Drive Brand Affinity
This next use case falls well into the category of thought leadership. It is not possible for every organization to follow the specific pattern outlined in this example, but it highlights the far-reaching possibilities that a connected socially collaborative system provides.
If you are a runner you may already be familiar with Nike Plus. To call Nike Plus a "product" is shortsighted. It is an experience comprised of a device, software, community and extended community - all enabled through social collaboration concepts. The experience has ended up winning a very wide range of awards throughout the advertising and user interaction industry.
So - what does this have to do with social collaboration? Nike has hit the mark for the "me context" + community creation that fosters increased business.
Nike Plus allows runners to coordinate their runs with music, obtain feedback throughout their run and view results within a customer extranet. Within the extranet Nike offers feedback to runners, allows them to engage in challenges, offers training advice and as you may expect, allows for the purchase of merchandise and music. Then things get very interesting...
Nike Plus has integration within Facebook and Twitter allowing a runner to update their status indicating they are embarking on a run. The update is triggered when the run starts. As the run progresses, the runner's social connections can "cheer" the runner on by liking or commenting on the status update. Any likes or comments to the status update actually trigger the runner's audio device to play a sound that indicates connections are supporting them during the run.

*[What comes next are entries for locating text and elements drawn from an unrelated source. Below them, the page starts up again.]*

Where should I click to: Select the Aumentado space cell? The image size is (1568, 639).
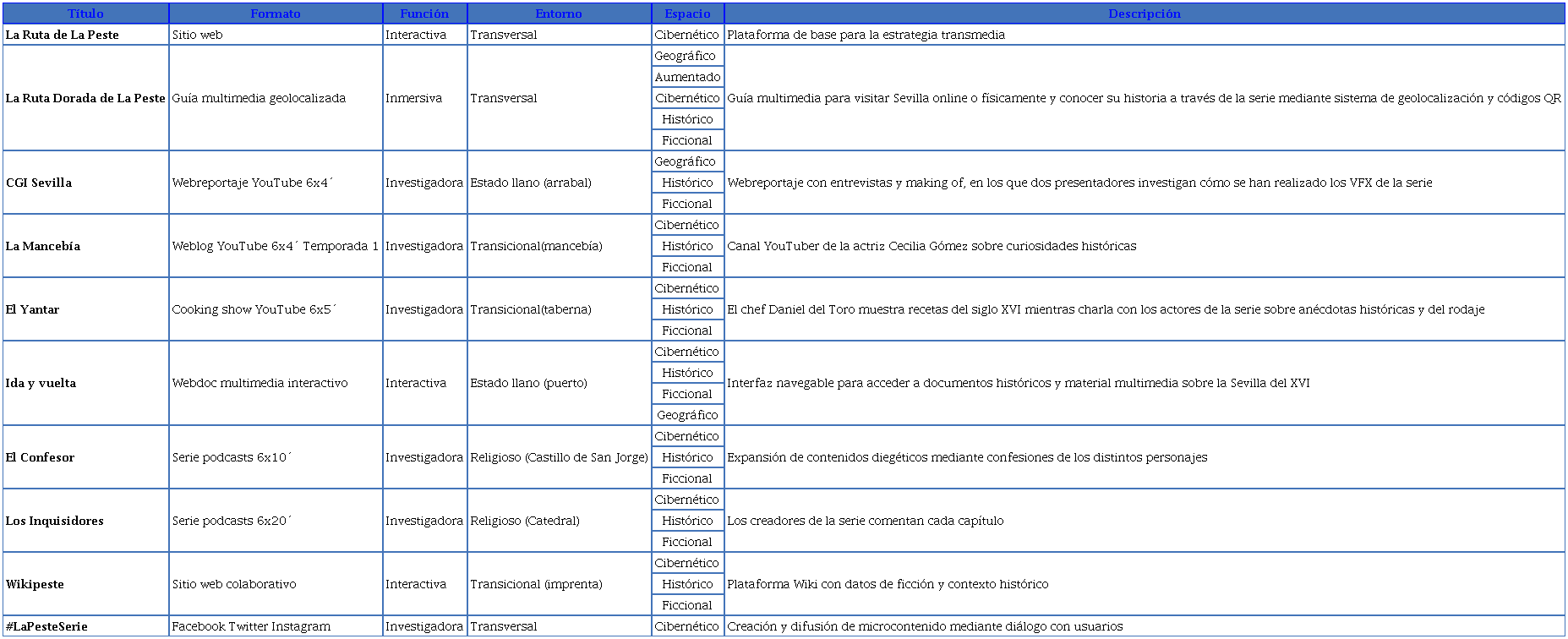click(x=687, y=77)
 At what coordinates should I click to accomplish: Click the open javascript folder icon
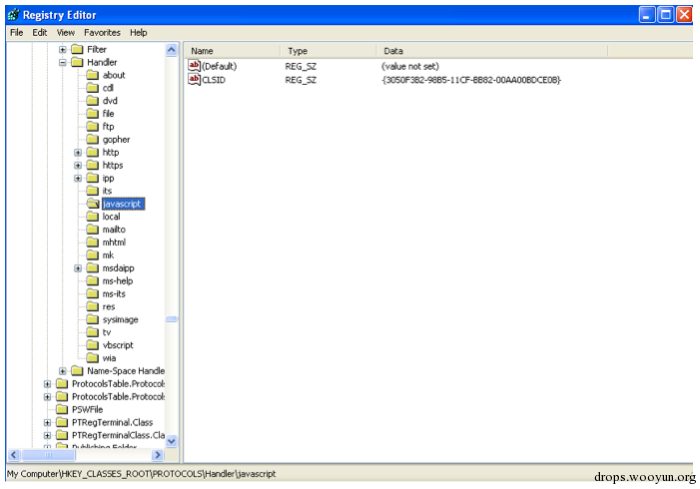coord(93,204)
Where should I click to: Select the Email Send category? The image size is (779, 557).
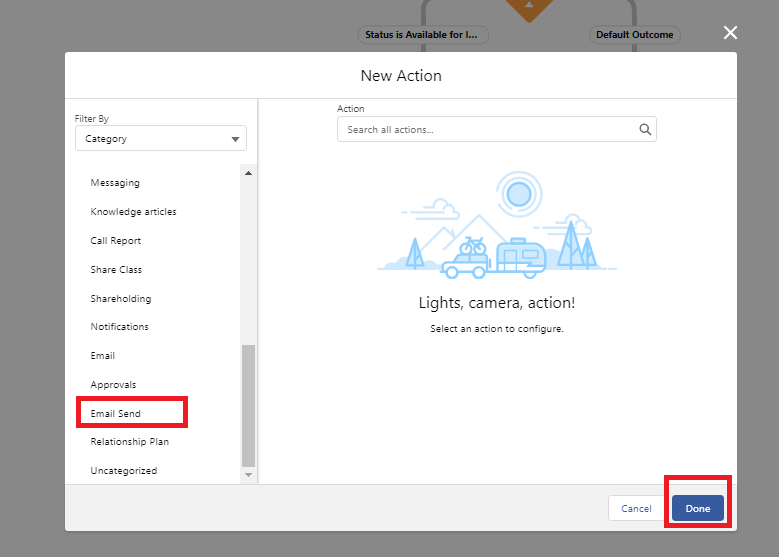coord(116,413)
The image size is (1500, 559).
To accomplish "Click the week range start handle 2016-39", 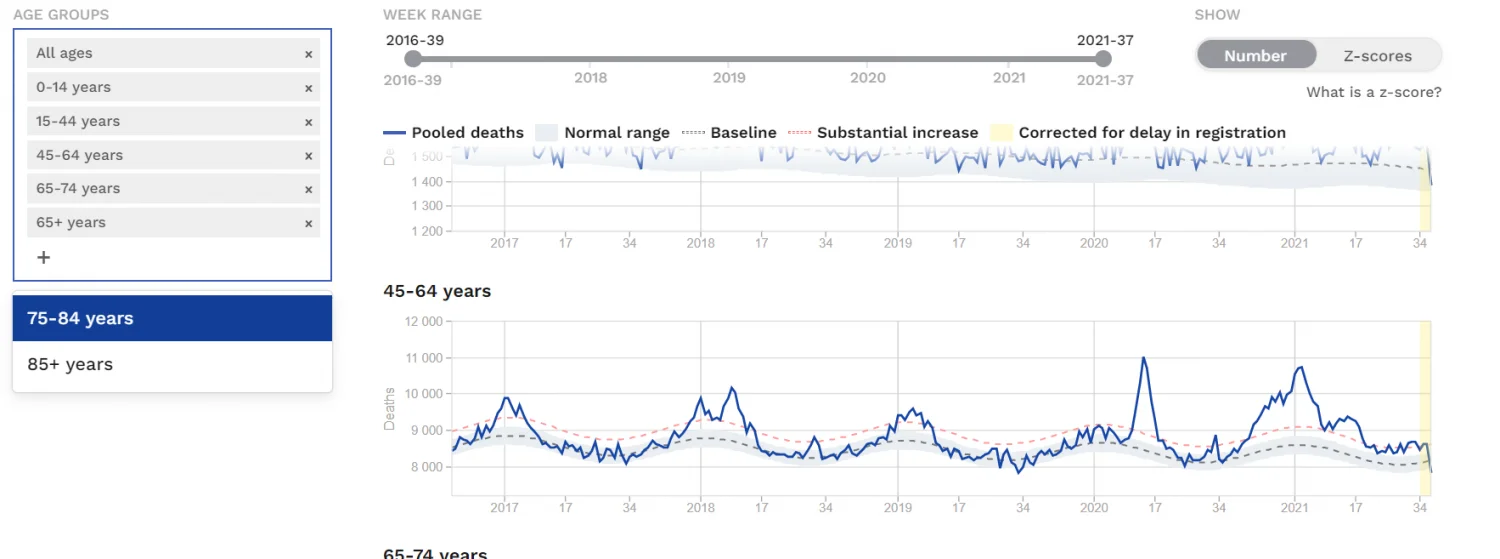I will pos(413,59).
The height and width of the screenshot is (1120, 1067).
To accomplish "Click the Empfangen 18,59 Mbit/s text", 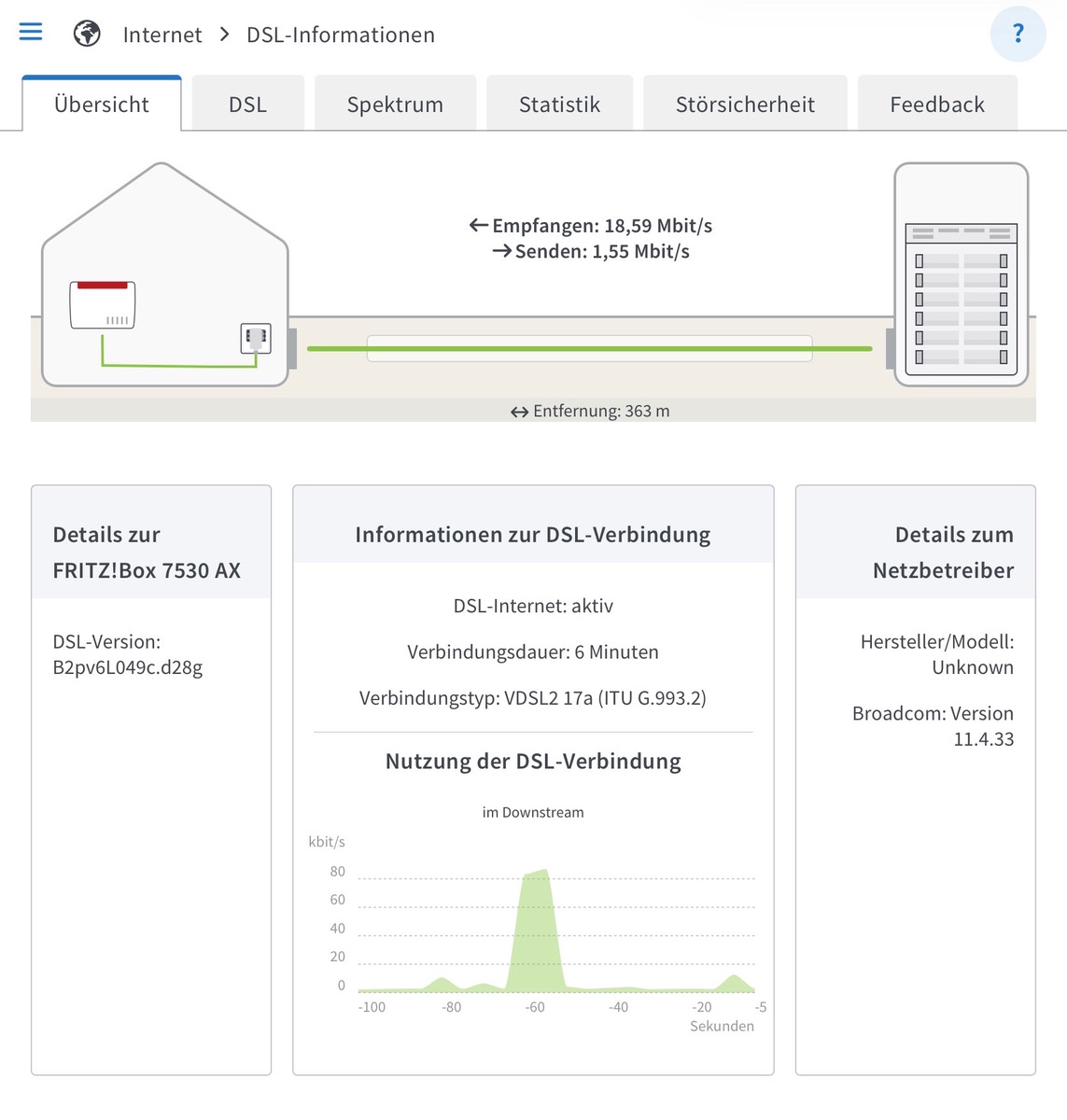I will click(x=592, y=226).
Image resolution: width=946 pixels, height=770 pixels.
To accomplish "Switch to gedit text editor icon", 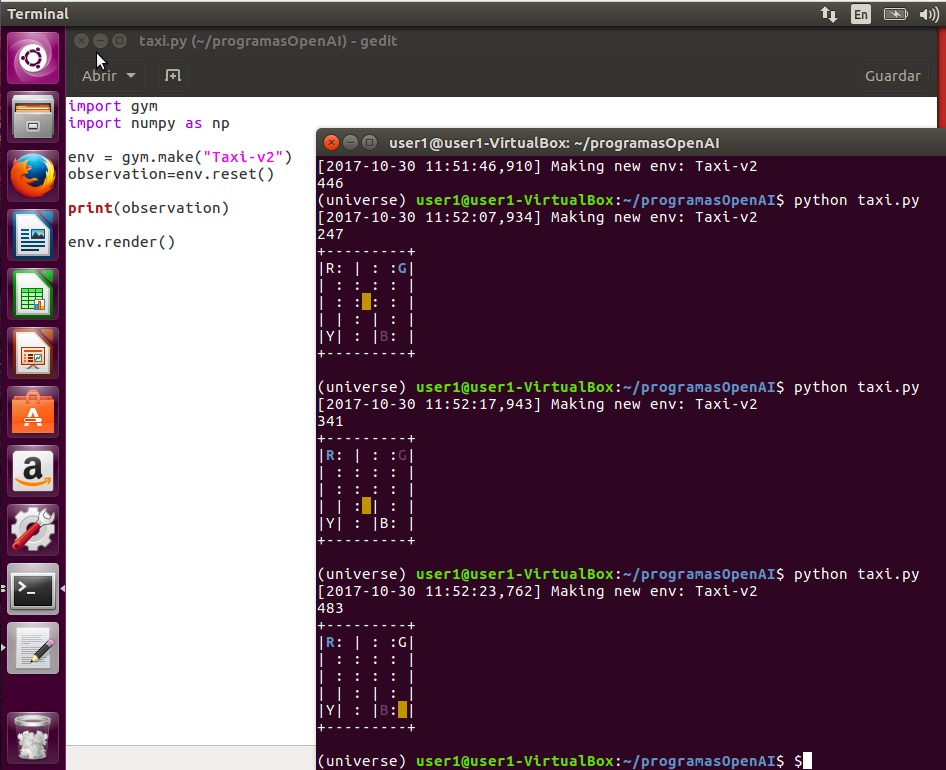I will pyautogui.click(x=33, y=648).
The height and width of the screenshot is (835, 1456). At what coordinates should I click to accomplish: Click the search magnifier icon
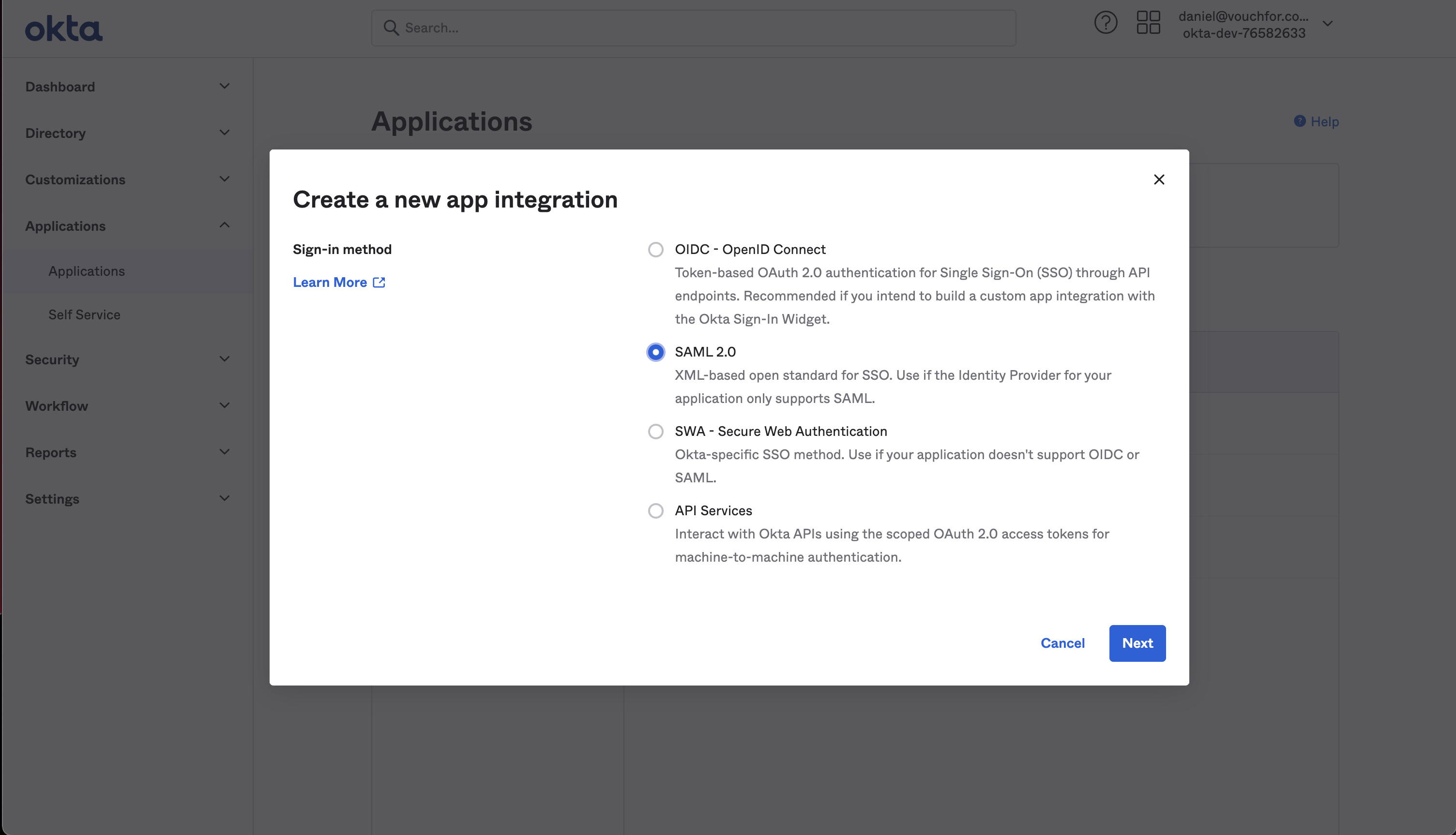(391, 28)
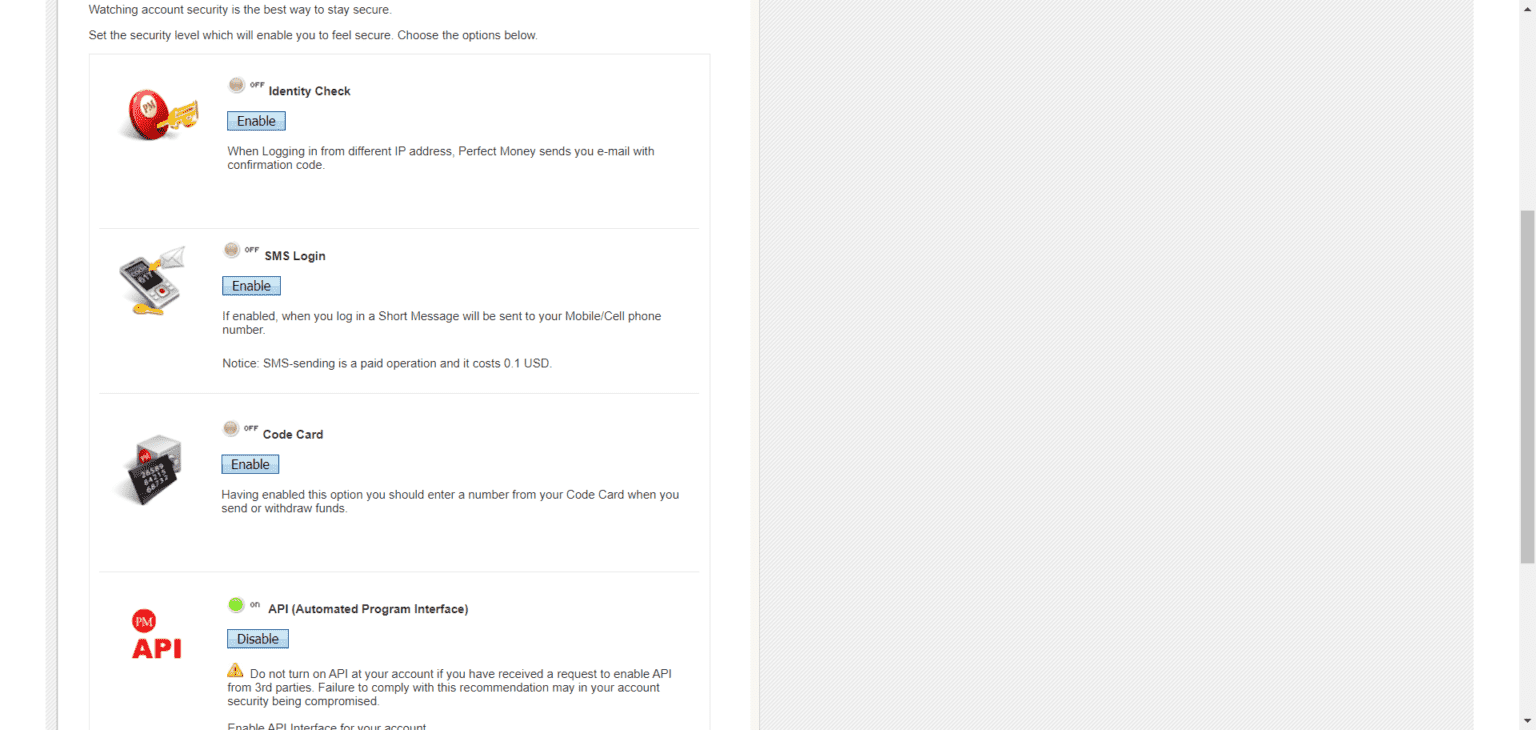Viewport: 1536px width, 730px height.
Task: Click the red PM API logo
Action: 157,635
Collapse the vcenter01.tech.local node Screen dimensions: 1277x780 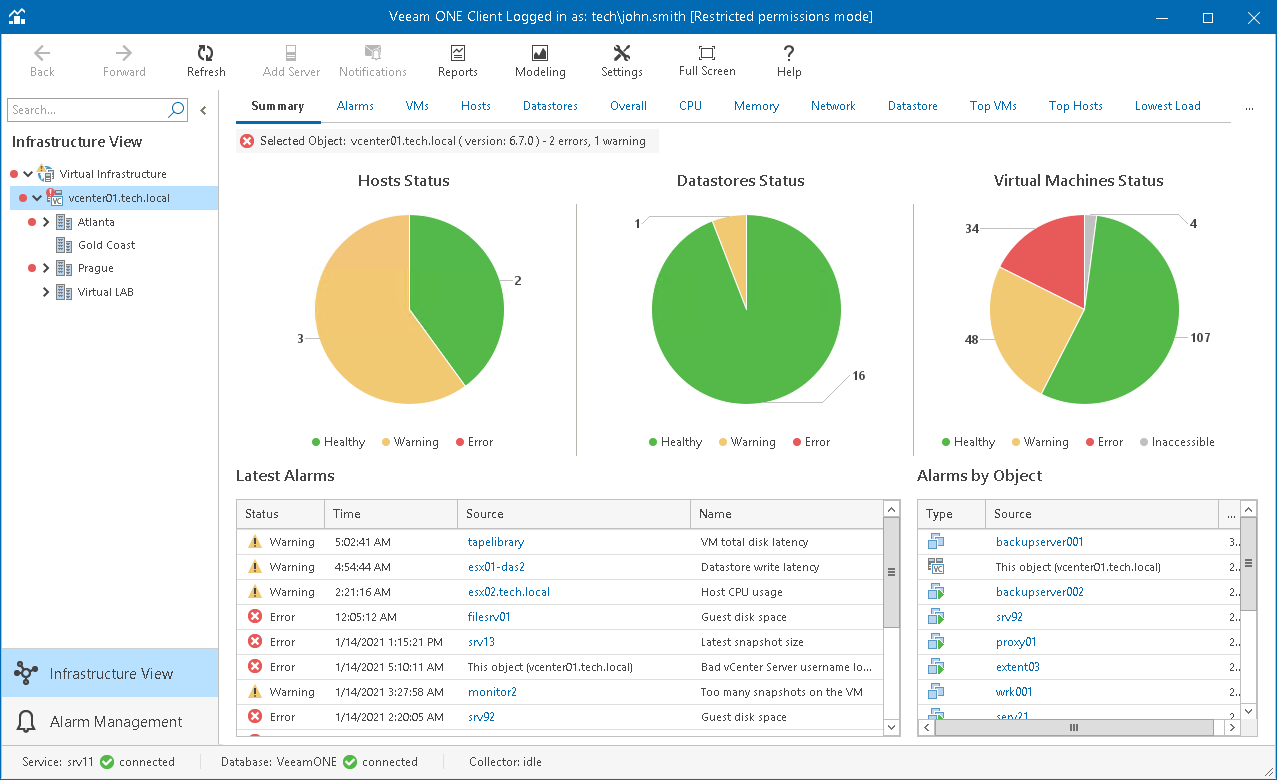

So - not only has Nike created a very valuable extranet, but they went well beyond the traditional bounds of customer service. By engaging a runner's connections within their social networking communities and allowing them to provide feedback to the runner directly in context of the activity - in context of connections that are meaningful to the runner, they have created an experience tied to the Nike brand that is extremely positive in every regard that the runner and their connections share.
It would be interesting to see what data Nike has around up-sell and cross-selling within this experience. It would also be interesting to see how Nike goes about using the information to boost customer satisfaction with their experience and ultimately the Nike brand.
Could something like this be helpful to your brand?
Above and Beyond
The examples above are meant to be thought provoking. Everyone's business has different key processes that may benefit innovative thinking that social collaboration can support and accelerate. Based on the trends above it is likely that the future of collaborative interaction will continue to move toward a user focused context where the boundaries of business continue to expand to include new participants outside of an organization, including extensive bi-directional interaction with customers and prospects that takes place within their existing contexts.